Falafel morbidi e saporiti: la regola che pochi rispettano per renderli irresistibili

La prima volta che ho capito davvero cosa separa un buon falafel da uno indimenticabile ero ad Amman, davanti a una friggitrice lucida come un sole di mezzogiorno. Il venditore, mani agili e sorriso sornione, formava dischi perfetti con un impasto severo, quasi asciutto. «Se galleggia leggero è perché dentro è ancora vivo» mi disse, lasciando cadere una pallina nell’olio. Allora non colsi il senso pieno. L’ho capito dopo viaggi, prove, notti a bagnare ceci e mattine a strizzarli: il segreto non sta nella quantità di spezie, né nella temperatura dell’olio da sola, ma in una regola tanto semplice quanto disattesa.

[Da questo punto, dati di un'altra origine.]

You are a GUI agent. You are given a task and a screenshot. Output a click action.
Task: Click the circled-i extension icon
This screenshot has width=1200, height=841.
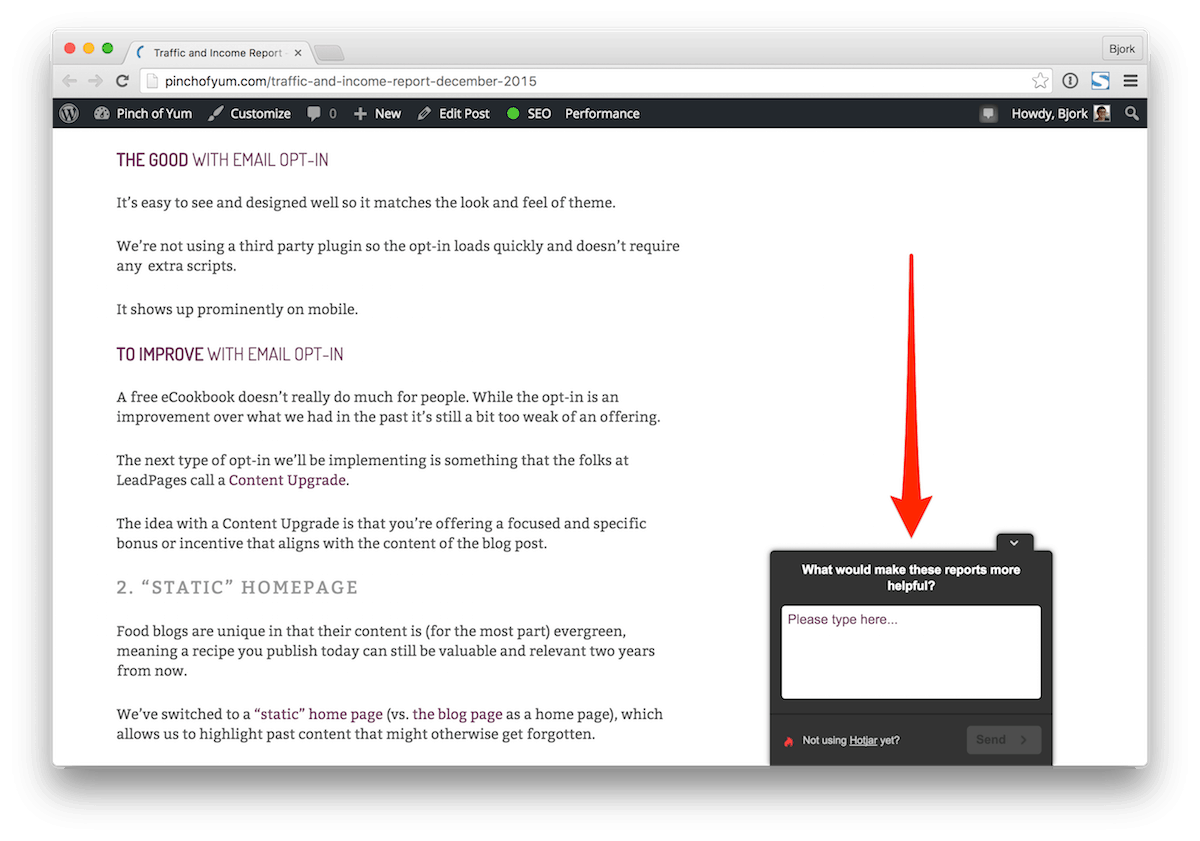point(1070,81)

La regola che fa la differenza
I falafel più morbidi non si fanno con i ceci cotti, ma con ceci secchi ammollati, ben asciugati e lavorati a crudo, poi lasciati riposare. È la gestione dell’umidità, unita a un vero tempo di quiete in frigorifero, a trasformare la granella in un impasto che tiene la forma e cede al morso come una nuvola. La tentazione di usare il barattolo, comoda e rassicurante, rovina tutto: i ceci già cotti liberano troppa acqua e amido gelificato, l’impasto diventa pastoso, l’interno resta denso e la frittura finisce spugnosa.
Il resto è una somma di attenzioni. Dopo l’ammollo, i ceci vanno scolati con pazienza, tamponati e perfino lasciati un’ora in frigo, scoperti, per asciugarsi ancora. Nel cutter non devono diventare crema: fermarsi quando la consistenza ricorda un cous cous grossolano. Poi sale, spezie, erbe e riposo. Infine, solo all’ultimo momento, un pizzico di bicarbonato sciolto in un cucchiaio d’acqua fredda: l’anidride carbonica che si libera in frittura crea minuscole camere d’aria, dando quella fragranza che si ricorda.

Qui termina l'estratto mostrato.